There were 596 households, out of which 32.0% had children under the age of 18 living with them, 43.1% were married couples living together, 19.6% had a female householder with no husband present, and 30.7% were non-families. 21.6% of all households were made up of individuals, and 7.4% had someone living alone who was 65 years of age or older. The average household size was 2.62 and the average family size was 3.06.

In the CDP, the population was spread out, with 26.1% under the age of 18, 13.7% from 18 to 24, 27.7% from 25 to 44, 21.3% from 45 to 64, and 11.2% who were 65 years of age or older. The median age was 34 years. For every 100 females, there were 100.0 males. For every 100 females age 18 and over, there were 97.3 males.

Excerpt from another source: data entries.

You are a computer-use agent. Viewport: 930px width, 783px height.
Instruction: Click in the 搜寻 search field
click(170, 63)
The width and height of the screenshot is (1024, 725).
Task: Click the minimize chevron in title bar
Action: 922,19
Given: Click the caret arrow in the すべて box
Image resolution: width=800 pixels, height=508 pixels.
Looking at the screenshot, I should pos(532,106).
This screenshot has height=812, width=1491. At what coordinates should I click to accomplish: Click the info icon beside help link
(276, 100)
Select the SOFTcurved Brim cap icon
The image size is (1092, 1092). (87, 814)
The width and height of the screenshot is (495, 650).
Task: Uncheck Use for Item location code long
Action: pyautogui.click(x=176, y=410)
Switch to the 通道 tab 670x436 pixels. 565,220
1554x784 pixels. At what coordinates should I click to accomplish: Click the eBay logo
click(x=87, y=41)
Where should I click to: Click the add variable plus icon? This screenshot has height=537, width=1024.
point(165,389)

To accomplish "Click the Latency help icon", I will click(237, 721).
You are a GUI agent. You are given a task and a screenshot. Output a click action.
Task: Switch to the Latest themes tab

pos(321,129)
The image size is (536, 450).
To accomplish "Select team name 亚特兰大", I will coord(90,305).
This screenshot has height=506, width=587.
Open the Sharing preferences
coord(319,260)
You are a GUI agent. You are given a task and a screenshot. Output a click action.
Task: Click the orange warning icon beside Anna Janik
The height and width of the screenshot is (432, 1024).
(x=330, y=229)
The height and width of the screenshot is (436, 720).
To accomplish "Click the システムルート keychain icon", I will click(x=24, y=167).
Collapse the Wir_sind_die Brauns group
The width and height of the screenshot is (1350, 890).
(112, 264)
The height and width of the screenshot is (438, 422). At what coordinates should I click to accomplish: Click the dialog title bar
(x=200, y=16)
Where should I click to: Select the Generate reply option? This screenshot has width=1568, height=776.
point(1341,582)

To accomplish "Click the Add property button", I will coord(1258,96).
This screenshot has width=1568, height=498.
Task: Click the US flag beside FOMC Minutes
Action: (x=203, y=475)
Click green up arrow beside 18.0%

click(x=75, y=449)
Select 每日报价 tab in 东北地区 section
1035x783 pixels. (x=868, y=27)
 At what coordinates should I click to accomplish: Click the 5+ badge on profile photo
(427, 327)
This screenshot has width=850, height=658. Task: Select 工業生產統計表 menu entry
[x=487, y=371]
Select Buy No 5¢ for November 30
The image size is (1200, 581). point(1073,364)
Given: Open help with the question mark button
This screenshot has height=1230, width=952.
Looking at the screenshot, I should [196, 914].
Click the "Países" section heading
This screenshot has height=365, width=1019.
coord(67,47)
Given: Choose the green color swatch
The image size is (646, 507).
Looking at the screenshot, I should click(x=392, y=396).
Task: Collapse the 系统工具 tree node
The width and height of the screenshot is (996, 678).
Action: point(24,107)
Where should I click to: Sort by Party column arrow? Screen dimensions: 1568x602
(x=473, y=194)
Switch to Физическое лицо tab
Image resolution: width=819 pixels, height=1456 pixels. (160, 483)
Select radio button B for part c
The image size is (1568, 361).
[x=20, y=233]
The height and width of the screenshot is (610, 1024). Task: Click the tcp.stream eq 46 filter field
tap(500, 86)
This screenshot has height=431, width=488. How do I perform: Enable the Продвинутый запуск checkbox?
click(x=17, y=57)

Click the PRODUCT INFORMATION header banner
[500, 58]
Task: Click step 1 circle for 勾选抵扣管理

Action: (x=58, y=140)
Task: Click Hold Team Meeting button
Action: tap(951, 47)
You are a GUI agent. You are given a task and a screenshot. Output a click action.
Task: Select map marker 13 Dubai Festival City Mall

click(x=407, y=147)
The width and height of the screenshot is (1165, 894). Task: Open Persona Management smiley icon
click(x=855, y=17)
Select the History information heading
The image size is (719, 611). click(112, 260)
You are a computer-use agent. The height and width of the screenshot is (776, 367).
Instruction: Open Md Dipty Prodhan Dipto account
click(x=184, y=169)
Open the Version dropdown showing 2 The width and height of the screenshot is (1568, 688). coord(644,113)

The median income for a household in the CDP was $40,875, and the median income for a family was $41,767. Males had a median income of $28,676 versus $23,750 for females. The per capita income for the CDP was $15,946. About 5.1% of families and 8.1% of the population were below the poverty line, including 11.3% of those under age 18 and 7.8% of those age 65 or over.
==Education==
Rodney Village is located in the Caesar Rodney School District. Residents are zoned to W. Reily Brown Elementary School in Dover, and in turn those zoned to Brown are zoned to Fred Fifer III Middle School in Camden. Caesar Rodney High School in Camden is the comprehensive high school for the entire district.